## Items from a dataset
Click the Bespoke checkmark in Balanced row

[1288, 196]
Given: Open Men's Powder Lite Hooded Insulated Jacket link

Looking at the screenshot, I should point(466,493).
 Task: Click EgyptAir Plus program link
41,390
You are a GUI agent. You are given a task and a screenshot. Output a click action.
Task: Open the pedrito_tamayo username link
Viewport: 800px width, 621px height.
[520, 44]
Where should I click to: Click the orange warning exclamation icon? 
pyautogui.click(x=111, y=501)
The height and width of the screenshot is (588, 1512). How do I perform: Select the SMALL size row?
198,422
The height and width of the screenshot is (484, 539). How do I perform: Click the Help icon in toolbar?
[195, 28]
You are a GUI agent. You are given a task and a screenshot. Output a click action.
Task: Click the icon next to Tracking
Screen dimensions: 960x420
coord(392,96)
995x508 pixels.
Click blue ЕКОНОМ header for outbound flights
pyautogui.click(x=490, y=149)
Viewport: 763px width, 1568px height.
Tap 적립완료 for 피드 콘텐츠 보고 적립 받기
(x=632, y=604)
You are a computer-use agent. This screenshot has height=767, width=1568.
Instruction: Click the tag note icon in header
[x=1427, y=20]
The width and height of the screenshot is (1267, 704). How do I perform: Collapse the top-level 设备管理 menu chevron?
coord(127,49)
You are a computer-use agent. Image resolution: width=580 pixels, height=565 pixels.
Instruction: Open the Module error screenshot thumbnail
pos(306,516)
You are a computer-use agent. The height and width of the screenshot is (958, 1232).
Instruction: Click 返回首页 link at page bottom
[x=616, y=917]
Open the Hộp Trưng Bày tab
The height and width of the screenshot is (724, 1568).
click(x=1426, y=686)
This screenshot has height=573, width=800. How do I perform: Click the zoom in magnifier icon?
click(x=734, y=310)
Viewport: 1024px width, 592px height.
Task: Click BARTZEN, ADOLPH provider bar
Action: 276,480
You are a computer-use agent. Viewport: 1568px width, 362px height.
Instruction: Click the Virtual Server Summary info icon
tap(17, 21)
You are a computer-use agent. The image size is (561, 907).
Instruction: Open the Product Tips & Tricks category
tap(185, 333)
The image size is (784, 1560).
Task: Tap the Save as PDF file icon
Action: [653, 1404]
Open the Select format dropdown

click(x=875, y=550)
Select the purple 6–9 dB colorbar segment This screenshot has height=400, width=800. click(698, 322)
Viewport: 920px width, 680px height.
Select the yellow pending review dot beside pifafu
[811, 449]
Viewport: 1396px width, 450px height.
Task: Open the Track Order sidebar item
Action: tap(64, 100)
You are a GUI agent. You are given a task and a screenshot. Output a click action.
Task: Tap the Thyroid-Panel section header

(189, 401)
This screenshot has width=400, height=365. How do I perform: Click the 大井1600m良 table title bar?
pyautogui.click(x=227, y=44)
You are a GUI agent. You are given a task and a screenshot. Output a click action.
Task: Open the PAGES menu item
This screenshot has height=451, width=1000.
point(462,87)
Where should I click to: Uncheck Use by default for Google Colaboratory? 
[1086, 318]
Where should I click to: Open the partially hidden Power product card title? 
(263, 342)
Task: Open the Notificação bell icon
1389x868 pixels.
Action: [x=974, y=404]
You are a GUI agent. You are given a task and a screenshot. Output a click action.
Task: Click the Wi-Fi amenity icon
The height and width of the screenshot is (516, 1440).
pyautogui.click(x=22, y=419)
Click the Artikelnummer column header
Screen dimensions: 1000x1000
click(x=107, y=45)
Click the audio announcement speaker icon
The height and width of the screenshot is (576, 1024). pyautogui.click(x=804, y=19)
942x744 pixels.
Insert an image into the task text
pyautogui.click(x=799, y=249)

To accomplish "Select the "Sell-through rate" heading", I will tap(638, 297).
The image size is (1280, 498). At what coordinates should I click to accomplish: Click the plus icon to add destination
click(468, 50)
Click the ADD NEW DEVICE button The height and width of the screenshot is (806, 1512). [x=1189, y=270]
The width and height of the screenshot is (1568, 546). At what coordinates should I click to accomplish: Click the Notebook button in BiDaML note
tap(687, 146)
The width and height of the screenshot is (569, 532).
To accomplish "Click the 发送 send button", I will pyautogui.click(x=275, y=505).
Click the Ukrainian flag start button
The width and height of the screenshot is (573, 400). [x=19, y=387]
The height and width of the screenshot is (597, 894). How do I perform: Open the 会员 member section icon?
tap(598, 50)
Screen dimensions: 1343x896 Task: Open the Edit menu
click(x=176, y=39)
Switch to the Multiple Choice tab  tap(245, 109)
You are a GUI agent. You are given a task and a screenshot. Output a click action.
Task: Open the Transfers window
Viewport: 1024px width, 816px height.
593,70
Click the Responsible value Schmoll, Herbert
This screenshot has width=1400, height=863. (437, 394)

## REQUIREMENT
Update the part of the data that opens with the line containing "Switch to the" and runs through the end of the data, replacing "Transfers window" with "Transfers panel" and leaving everything else unchanged.

## THE ANSWER
Switch to the Multiple Choice tab  tap(245, 109)
You are a GUI agent. You are given a task and a screenshot. Output a click action.
Task: Open the Transfers panel
Viewport: 1024px width, 816px height.
593,70
Click the Responsible value Schmoll, Herbert
This screenshot has width=1400, height=863. (437, 394)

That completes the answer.